▶ WHAT YOU ARE ASKED TO DO:
Tally the lines below that contain "agent". The number is the whole answer.

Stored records
^^^^
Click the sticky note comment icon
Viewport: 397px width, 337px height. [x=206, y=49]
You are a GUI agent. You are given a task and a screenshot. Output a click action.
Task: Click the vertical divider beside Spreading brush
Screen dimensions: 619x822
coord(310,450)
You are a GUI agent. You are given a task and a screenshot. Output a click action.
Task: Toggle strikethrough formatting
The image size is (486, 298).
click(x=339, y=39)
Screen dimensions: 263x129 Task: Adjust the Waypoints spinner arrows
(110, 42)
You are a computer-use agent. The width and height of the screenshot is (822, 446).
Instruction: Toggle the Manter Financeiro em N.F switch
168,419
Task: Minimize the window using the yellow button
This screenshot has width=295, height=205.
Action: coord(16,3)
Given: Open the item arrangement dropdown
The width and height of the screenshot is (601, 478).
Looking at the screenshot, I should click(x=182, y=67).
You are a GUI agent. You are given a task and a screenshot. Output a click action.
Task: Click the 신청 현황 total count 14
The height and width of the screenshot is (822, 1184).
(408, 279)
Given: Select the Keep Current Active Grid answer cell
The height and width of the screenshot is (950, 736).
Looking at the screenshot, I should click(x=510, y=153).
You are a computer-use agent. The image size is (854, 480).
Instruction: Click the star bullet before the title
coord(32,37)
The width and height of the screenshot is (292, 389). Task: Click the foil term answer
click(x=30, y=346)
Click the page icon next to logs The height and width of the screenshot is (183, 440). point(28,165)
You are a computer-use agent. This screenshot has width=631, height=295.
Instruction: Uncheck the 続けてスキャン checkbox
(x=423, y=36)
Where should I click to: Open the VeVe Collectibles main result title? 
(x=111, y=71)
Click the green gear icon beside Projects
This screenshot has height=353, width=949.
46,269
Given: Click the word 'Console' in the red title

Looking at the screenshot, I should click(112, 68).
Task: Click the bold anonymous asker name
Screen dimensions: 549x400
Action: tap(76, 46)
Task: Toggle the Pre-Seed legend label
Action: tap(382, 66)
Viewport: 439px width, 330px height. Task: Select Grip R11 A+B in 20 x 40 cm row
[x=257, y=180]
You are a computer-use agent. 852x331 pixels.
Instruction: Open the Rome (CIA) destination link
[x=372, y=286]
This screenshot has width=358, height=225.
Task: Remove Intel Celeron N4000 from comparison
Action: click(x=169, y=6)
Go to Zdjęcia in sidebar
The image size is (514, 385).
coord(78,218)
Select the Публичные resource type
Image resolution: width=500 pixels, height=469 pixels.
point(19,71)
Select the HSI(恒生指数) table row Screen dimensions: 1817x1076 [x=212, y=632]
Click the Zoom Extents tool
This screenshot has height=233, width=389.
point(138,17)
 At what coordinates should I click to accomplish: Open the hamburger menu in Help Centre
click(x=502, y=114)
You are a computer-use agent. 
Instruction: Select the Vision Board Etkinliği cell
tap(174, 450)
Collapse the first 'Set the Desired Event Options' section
^^^^
▶ RESPONSE AREA:
8